Monday, December 20, 2010

When The Lights Are Turned Off

Is when I seem to have the most to say. I grew up sharing a room with my sister, and we used to lie awake and she would test me on my spelling and general knowledge like capitals of countries, and we would talk as long and as quietly as we could until someone (probably I) fell asleep. Now I share a room with Vincent and I still start chattering when it's bedtime; all of a sudden I remember all the things I forgot to tell him while the lights were on, and all of the questions I wanted to ask him but didn't, and it's very hard to stop although I eventually have to when the tenth "One more thing?" is met with a pause and then a really drowsy "Mmm". Vincent is very, very patient, and if I loved him just a bit less, he might never get to sleep, ever.

I used to be very afraid of the dark, and I wonder if hearing my sister's voice helped me feel less so. I have always felt like darkness inspires confidences though; I enjoy the sun but I could never love it the way I love the moon, and I don't know if I would ever have wanted to fall in love during the day. When I was going through a very bad patch a few years ago I would lie awake and cry very quietly while a line from my favourite song played over and over in my head; I knew during the day I was unhappy, but it wasn't until night that I felt like it was too much. In Fiesta, Hemingway writes 'It is awfully easy to be hard-boiled about everything in the daytime, but at night it is another thing'. I think it's partly because at night there are no distractions; with the darkness, everything fades away and all that's left is you; you and your thoughts.

Being left alone in the dark with my thoughts is still sometimes a very bad thing. The feeling of aloneness from being the only one awake can make you imagine you really are alone; I wonder if it's pre-empting dreams when you want to cry for help but no-one hears you. I know when I lie awake that if I called out, Vincent would immediately wake up, but sleep seems such a separation.

Sometimes though, being alone with my thoughts at night is a very good thing. I often think I'm the luckiest girl in the world but when I'm in bed and I hear Vincent breathing, I really feel like nothing can be that bad as long as the day ends like this, and that whatever happens tomorrow, it can't be so terrible. On the other hand, occasionally it makes me feel like I'm not doing anything of consequence to help people for whom tomorrow will be so terrible, and then I start to feel very sad and guilty, especially when it's children I'm thinking of, like the "night commuters" in Uganda.

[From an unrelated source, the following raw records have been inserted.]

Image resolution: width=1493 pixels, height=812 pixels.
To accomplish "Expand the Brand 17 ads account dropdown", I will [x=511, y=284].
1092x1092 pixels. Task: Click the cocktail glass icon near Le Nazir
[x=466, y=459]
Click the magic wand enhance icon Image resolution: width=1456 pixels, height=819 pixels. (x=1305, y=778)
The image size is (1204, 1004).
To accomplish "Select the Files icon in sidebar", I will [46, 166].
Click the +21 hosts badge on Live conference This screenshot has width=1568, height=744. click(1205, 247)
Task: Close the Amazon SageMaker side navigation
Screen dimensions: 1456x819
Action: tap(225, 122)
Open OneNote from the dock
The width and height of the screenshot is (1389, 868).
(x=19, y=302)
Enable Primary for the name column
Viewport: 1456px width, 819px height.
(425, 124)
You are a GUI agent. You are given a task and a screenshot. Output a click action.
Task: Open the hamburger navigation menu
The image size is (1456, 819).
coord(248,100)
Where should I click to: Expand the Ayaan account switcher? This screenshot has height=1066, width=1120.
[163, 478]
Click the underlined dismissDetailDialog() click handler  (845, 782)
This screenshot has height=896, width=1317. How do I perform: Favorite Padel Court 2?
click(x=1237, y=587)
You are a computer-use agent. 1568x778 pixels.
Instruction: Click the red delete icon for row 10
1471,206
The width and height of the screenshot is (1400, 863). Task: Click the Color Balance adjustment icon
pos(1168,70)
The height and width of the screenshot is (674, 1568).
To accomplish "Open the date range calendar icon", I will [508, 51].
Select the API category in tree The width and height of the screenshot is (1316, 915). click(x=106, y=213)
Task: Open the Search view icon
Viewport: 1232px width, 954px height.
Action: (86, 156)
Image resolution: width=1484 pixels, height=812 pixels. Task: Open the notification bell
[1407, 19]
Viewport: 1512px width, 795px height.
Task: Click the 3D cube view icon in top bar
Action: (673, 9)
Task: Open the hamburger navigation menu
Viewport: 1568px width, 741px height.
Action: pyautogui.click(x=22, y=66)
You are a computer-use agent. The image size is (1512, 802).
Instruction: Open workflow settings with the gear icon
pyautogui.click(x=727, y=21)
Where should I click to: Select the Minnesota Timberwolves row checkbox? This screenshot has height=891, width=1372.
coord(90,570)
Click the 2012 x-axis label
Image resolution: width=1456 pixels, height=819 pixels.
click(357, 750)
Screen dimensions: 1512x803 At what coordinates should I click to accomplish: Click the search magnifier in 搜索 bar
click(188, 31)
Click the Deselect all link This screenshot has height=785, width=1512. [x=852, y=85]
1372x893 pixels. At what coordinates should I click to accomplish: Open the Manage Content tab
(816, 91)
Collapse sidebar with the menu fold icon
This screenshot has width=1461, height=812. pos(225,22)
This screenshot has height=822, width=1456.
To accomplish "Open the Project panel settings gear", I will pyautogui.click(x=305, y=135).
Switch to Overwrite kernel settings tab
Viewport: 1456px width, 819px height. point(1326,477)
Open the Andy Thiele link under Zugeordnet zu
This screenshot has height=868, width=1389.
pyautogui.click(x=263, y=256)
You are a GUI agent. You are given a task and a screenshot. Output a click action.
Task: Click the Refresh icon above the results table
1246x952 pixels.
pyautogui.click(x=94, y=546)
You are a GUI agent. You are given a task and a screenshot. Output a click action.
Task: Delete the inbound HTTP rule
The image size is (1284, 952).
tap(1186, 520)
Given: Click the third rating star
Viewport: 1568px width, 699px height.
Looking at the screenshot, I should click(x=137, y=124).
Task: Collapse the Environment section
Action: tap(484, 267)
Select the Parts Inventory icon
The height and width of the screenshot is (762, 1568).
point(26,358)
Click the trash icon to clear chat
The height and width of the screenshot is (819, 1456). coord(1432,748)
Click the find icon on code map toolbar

It seems very frivolous to write this after mentioning the night commuters, but it's what I sometimes think at night, and in the rational light of day (although it's actually nearly half past midnight; ironically writing about talking to Vincent at night meant he got straight to sleep because I'm in another room) I can just appreciate that, for better or worse, life for me is so that I think things like this (although I'd really like to not be a crazy person). The first time I thought it I must have been reading Dorothy Parker because of the style, although I'm pretty certain she would take me apart if she came back from the bar in the sky and read it. This is what I sometimes think when I lie awake in bed: When you lie awake in bed with his lips resting open on your ear, his breathing even in his sleep, your arms enclosed in his arms, body nestled into his... and you think of him, like this, with every other girl with whom he ever shared a bed; you know, in your insanity, your life is not your own.